そこで、近所をうろうろしていたら、いつだったか、新しくできたスーパーマーケットの裏通り、それまではあまり人通りもなかったところに、正真正銘の1000円カットの店を見つけた。入ってみたら、あるじの腕前は悪くないようだ。ところが、店には欠点もある。このあるじはどこかの職業学校で講師もしているとかで、授業があればそれを優先してしまう。そのため、平日に行くと、店が閉まっていることがよくある。土日に行くと、開いている確率が高い。そんな不便もあるが、1000円には代えられない。このところはもっぱら、ここに通っている。15分かそこらで済むのもありがたい。3人、4人と、先客がいても、暇人の僕にはどうってことはない。
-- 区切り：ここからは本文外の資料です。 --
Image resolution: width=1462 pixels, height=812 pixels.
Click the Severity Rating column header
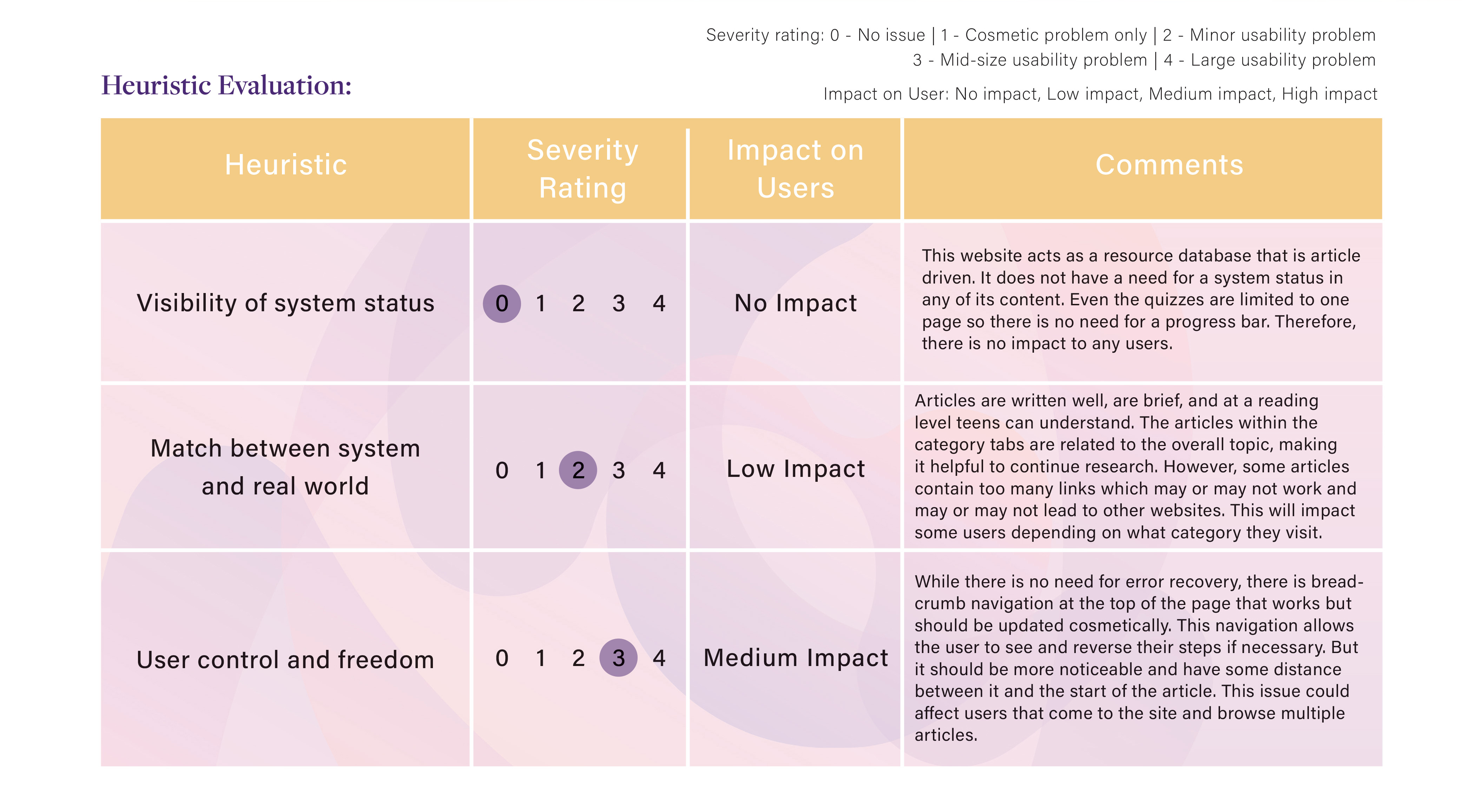point(582,169)
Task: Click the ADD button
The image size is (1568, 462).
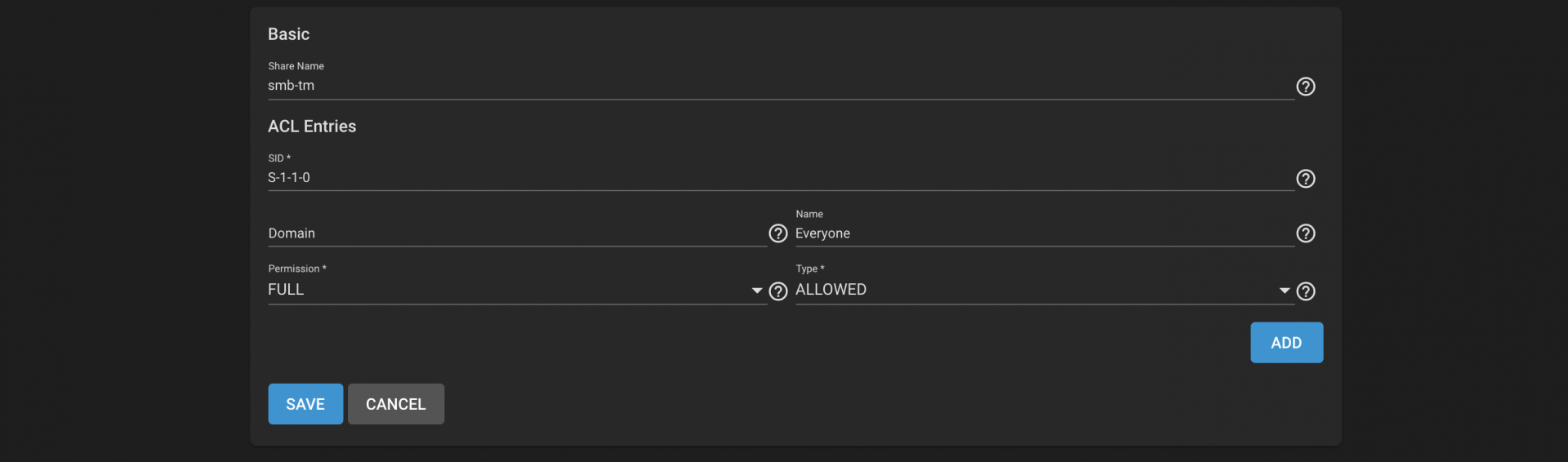Action: [x=1286, y=343]

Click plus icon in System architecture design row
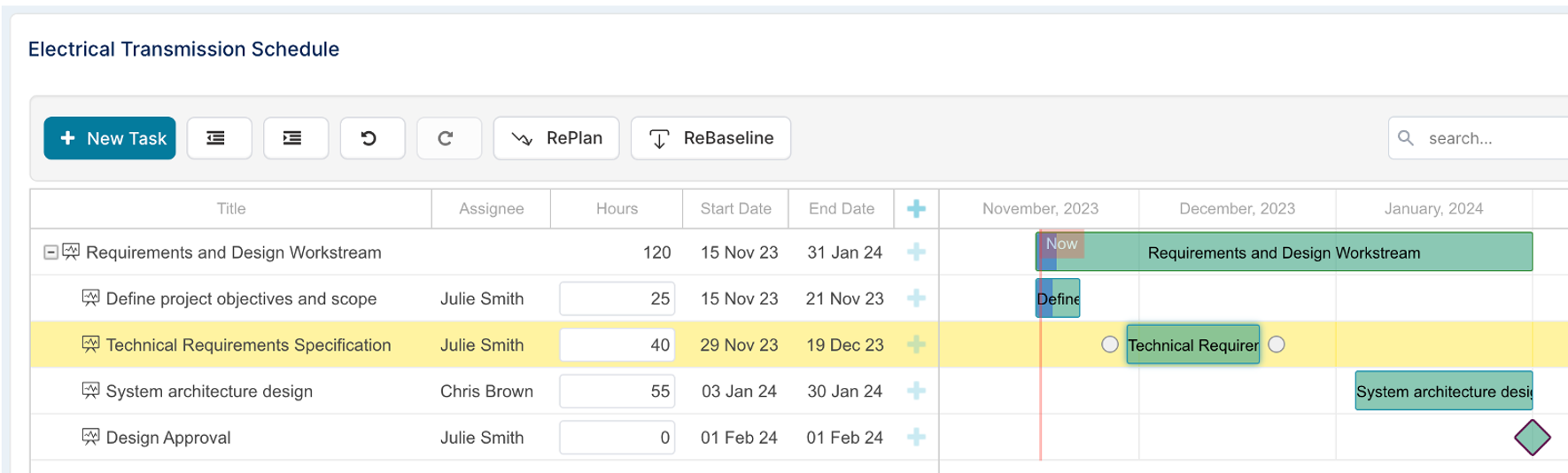pos(916,392)
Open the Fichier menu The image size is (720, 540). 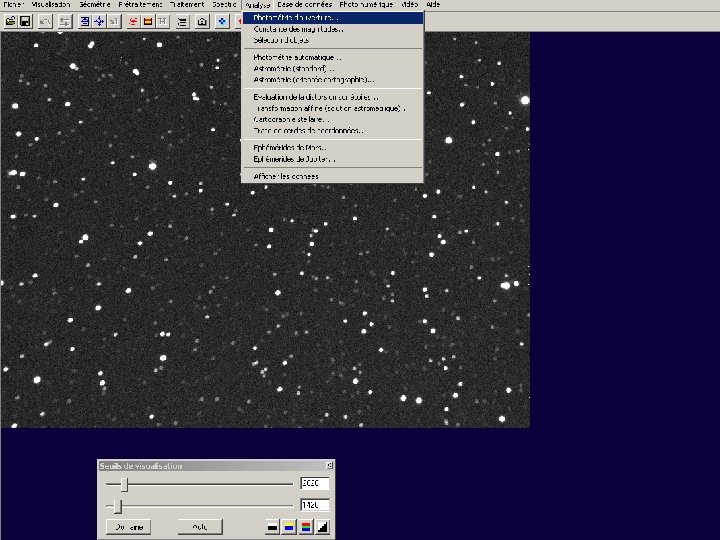pyautogui.click(x=13, y=5)
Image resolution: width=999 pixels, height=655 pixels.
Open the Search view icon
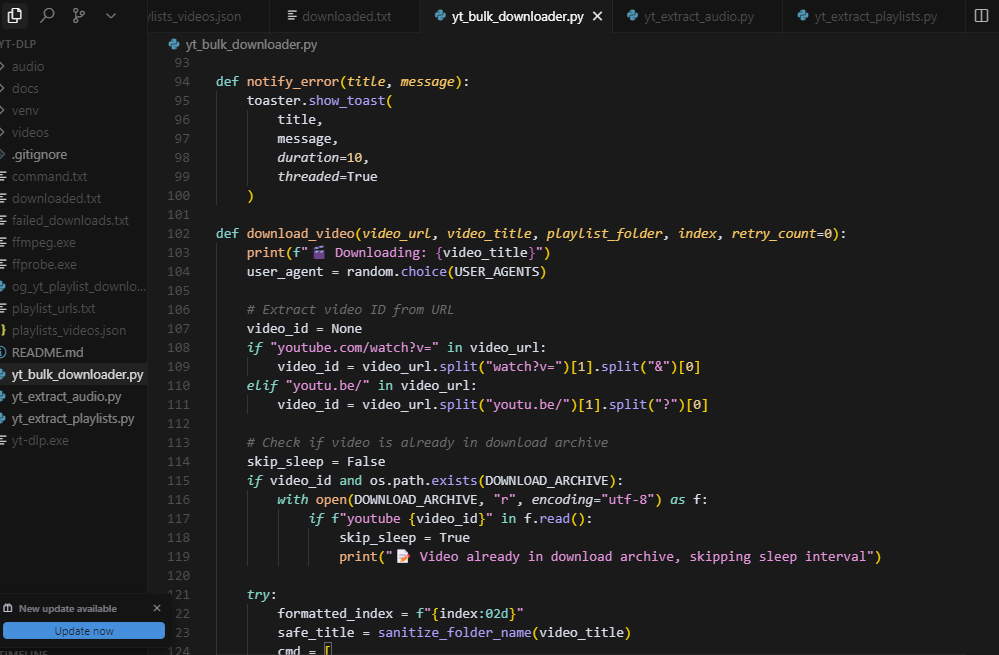tap(47, 15)
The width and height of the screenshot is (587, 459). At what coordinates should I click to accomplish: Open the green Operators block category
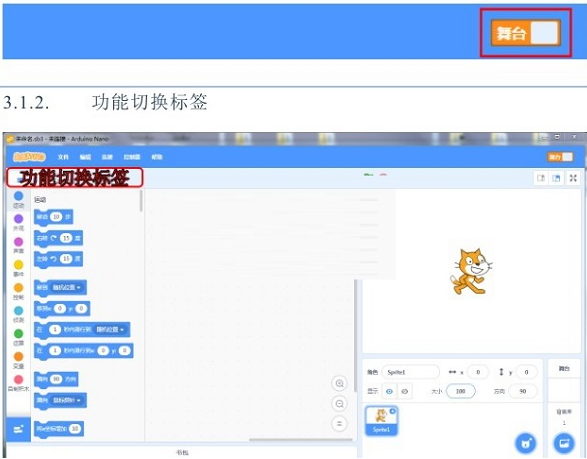(x=18, y=333)
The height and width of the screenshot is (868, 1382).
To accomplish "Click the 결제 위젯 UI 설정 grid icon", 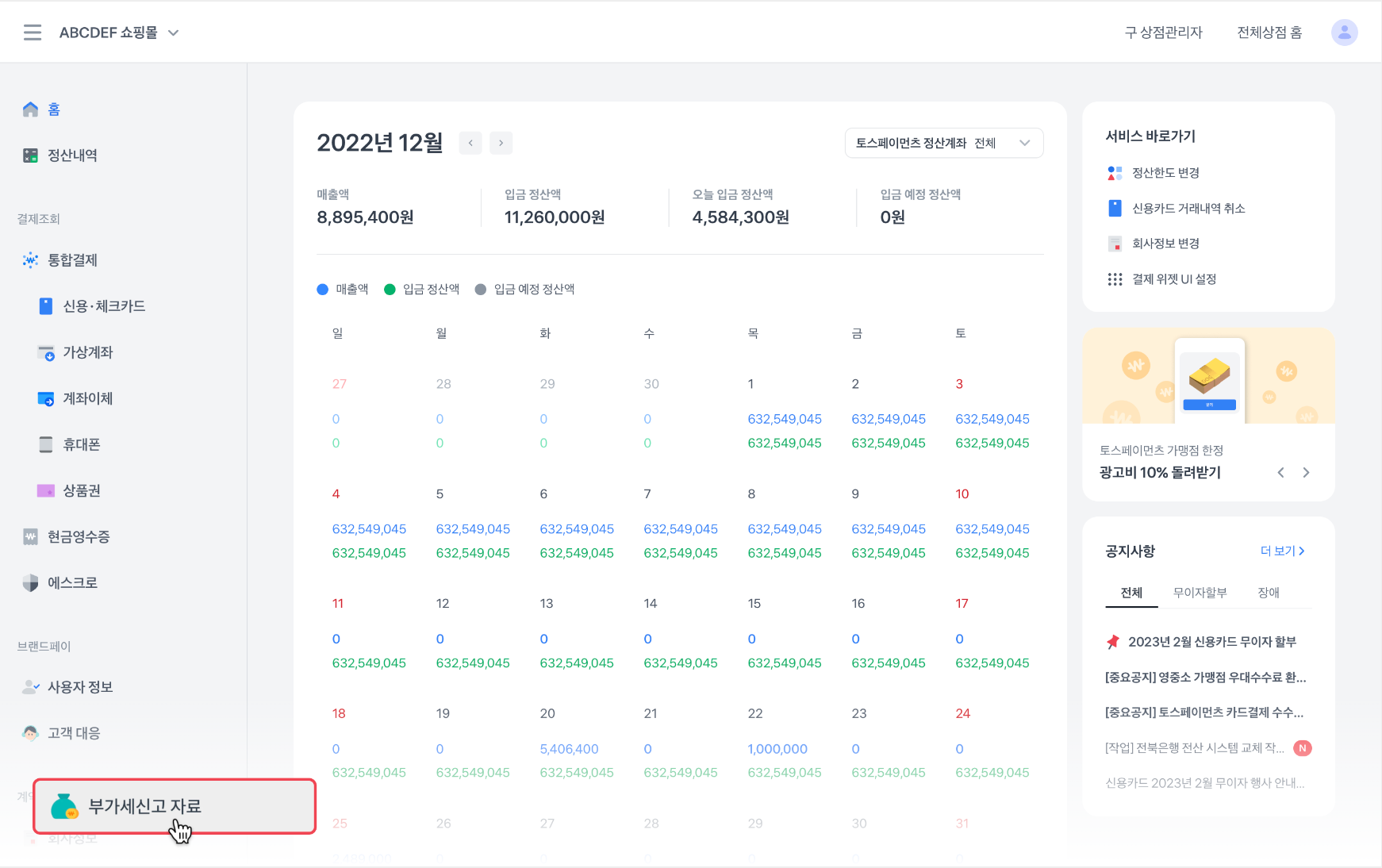I will tap(1115, 279).
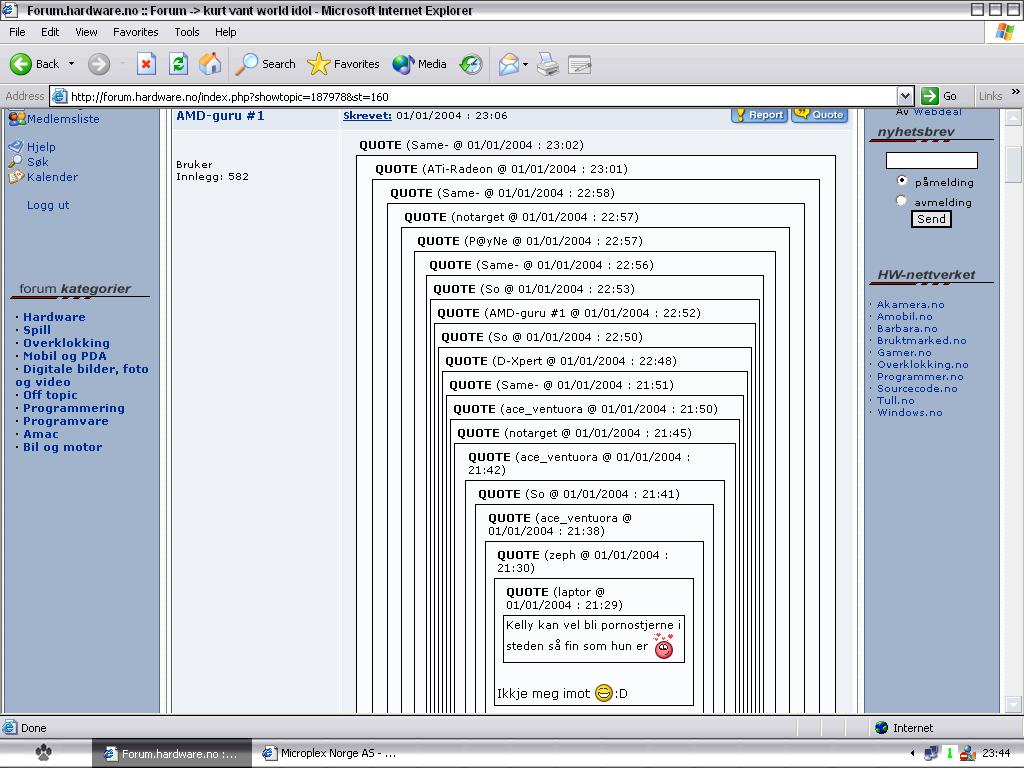Click the Send newsletter button
The height and width of the screenshot is (768, 1024).
931,219
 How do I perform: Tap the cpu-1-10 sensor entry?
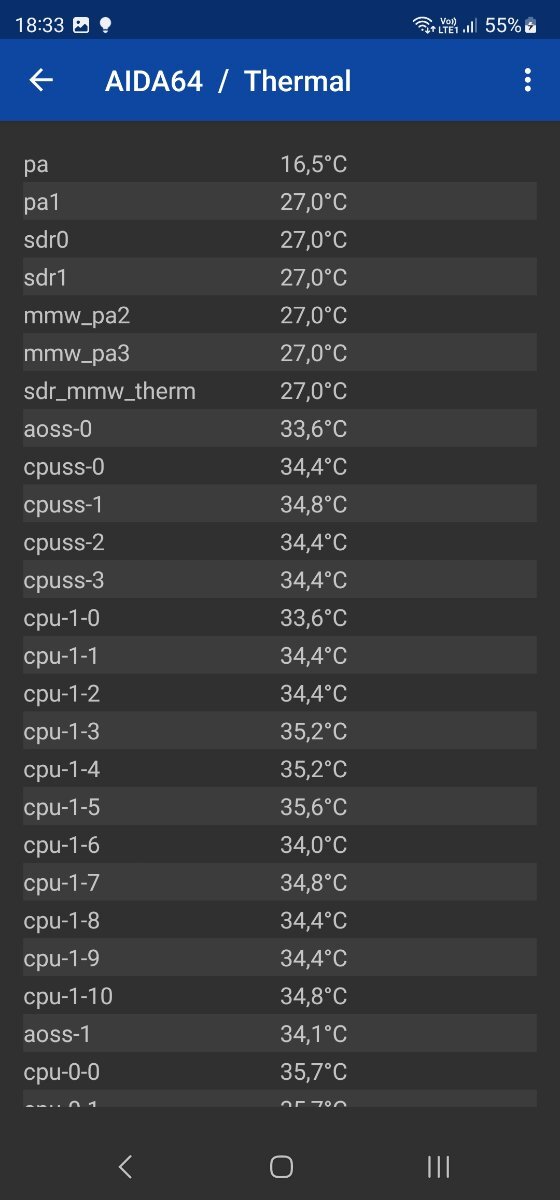click(x=280, y=996)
最近、もう1軒、近くに1000円カットの店を見つけた。初回は1200円なのだが、次に2カ月以内に行けば、65歳以上のシニアは1000円にするとのこと。今の行きつけの店に何かあったら、次はここに通おうと思っている。

話は変わるが、新聞に毎日載っている「首相動静」を眺めていると、岸田文雄首相は月に2回は散髪に通っていらっしゃるようだ。12月も10日と23日の土曜日、ともに東京・鍛治町の「ヘアモードキクチ 神田日銀通り店」で散髪している。どんな店なのか、お値段は? ネットで調べてみたら、一番人気は「アイブロウカットコース+頭皮クレンジング」なるもので、料金は7700円。もっと高いコースも安いのもある。

先日「サラリーマンの街」とも言われる東京・新橋で見た理髪店の料金表には、一番安いカットコースが5500円とあった。岸田首相が通っている理髪店も特に高い店ではないようだ。そして、新橋の店で料金表をじっと眺めていたら、店の人から「いらっしゃいませ」と声を掛けられ、「1000円カット」の僕はどぎまぎしてしまった。

ところで、岸田首相は理髪店で実際にどのくらい払っているのか、ケチな僕としては気になる。で、これもネットで検索してみたら、以前に通っていた別の店では「1万890円(税込み)」を払ったとの記事を見つけた。新聞の「首相動静」を見る限り、岸田首相の理髪店での滞在時間はゆうに1時間を超えている。この数字は信憑性があるようだ。とすると、彼の1カ月の散髪代は2万2000円ほど。なんと僕の2年分の散髪代に相当する。

僕はそれ自体に文句を言うつもりはない。いわゆる「裏金」ではなく、自分のカネで払っているのなら、全くおかしくはない。ただ、最近の朝日新聞に「非常時もきのう鉄板きょう四川」という読者の川柳が載っていた。日頃、高そうな料理店を巡っている岸田首相を皮肉ったものだ。岸田サンはそう悪い人には見えない。でも、物価高に苦しんでいるかなりの国民に対する心配りに欠けている。散髪にろくに行けない人もいるだろう。そんな世の中で、この御仁は能天気だなあ。「1000円カット」一途の僕はそう感じるのである。